## About this exercise
Wherever the line with "You are a GUI" sits in the listing below, transcribe from it up to and including the line with "Task: Click the", exactly, and leave the remaining lines out.

═══ Dataset excerpts

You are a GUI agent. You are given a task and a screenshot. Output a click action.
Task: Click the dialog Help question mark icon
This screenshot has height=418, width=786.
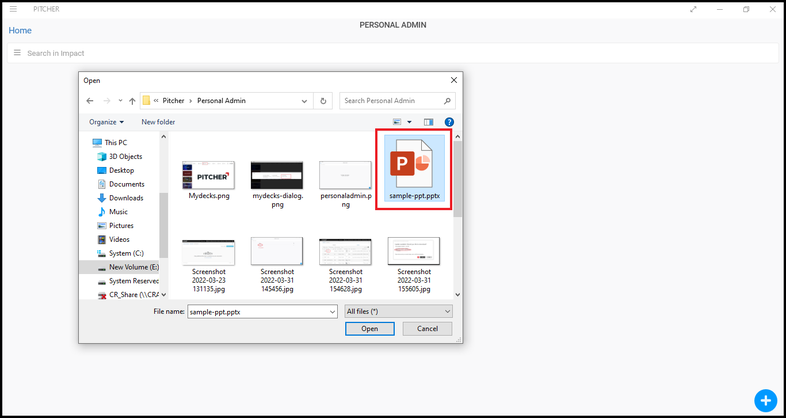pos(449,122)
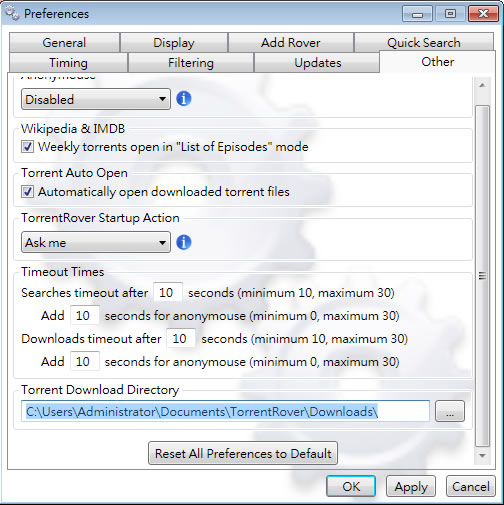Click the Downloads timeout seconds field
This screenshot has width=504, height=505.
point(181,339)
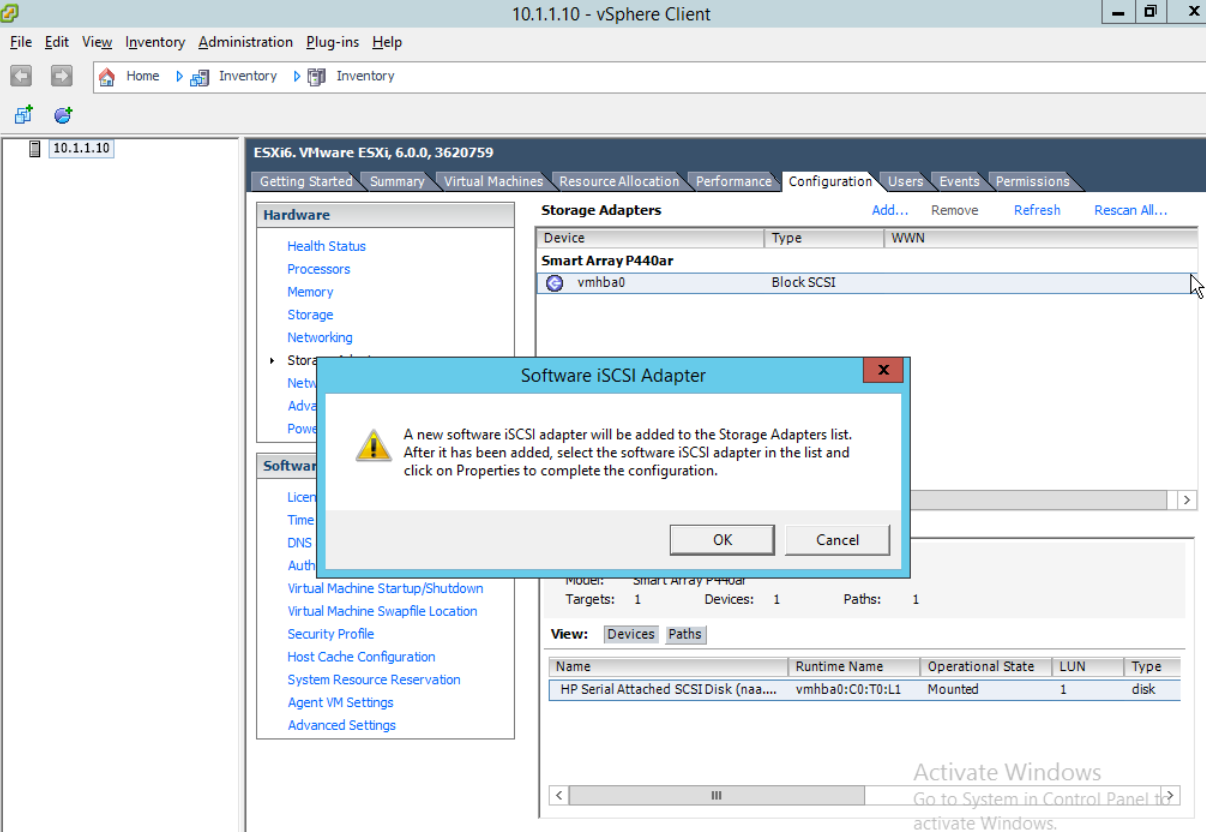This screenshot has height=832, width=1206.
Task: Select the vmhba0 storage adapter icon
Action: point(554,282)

══════
═══ Dataset excerpts

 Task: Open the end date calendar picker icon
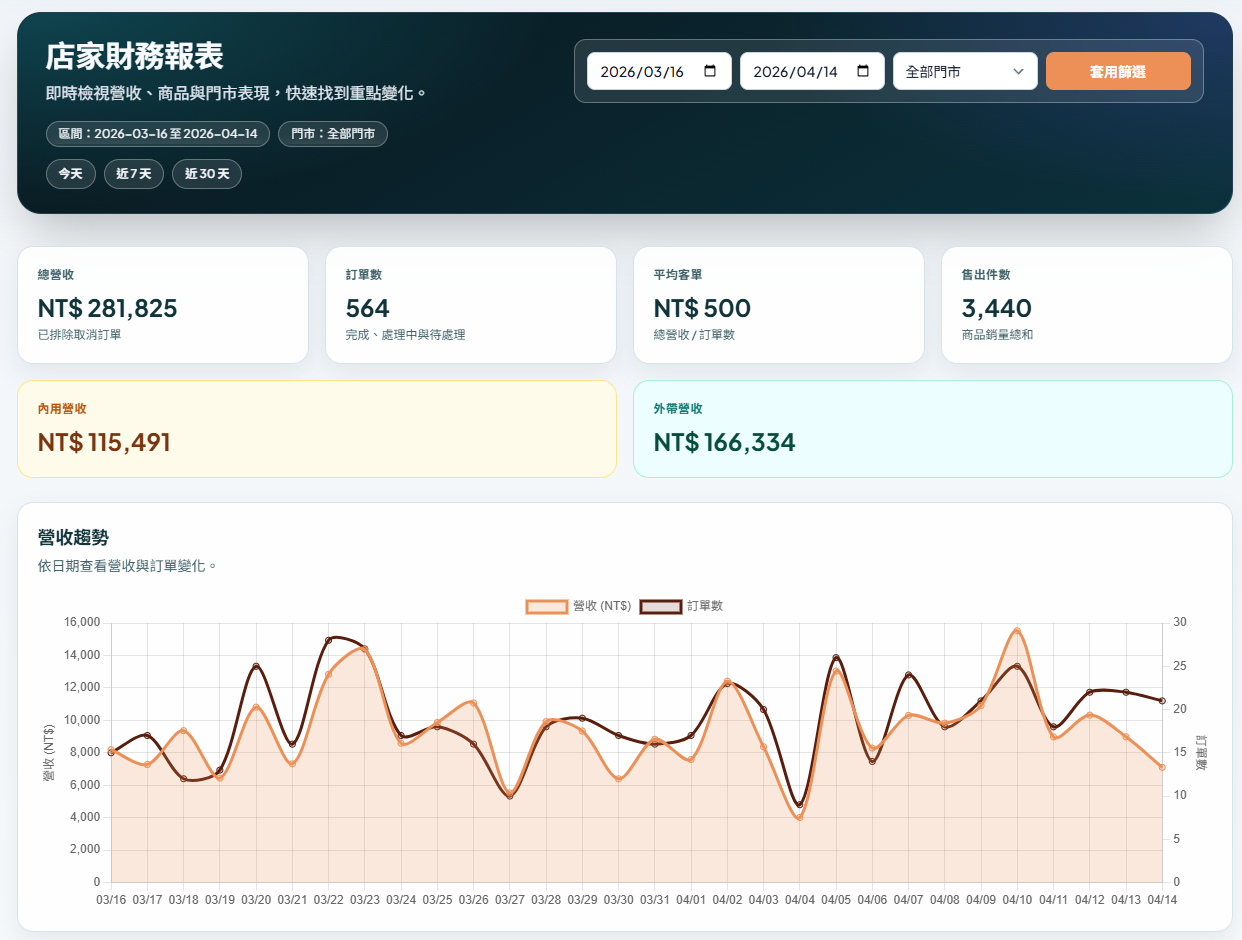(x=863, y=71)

══════

## Response to the exercise
You are a GUI agent. You are given a task and a screenshot. Output a click action.
Task: Click the dialog Help question mark icon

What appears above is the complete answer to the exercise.